Work required: When you reach the line that contains "Open the Drink" in the data below, start reproducing lines exactly, and stop after the line that contains "Given: Select Downloads".

+++ Dataset excerpts +++

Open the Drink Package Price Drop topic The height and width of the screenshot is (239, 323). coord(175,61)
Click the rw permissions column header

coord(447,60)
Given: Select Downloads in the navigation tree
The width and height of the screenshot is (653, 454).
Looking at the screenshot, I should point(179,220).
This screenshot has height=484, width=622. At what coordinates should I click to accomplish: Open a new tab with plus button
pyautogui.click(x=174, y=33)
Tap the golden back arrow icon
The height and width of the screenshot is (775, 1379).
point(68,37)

+++
+++ Dataset excerpts +++

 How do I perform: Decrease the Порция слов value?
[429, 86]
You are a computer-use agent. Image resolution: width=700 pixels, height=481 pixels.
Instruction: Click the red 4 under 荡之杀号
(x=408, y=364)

+++

Reply to the task:
Open the Drink Package Price Drop topic The height and width of the screenshot is (239, 323). coord(175,61)
Click the rw permissions column header

coord(447,60)
Given: Select Downloads in the navigation tree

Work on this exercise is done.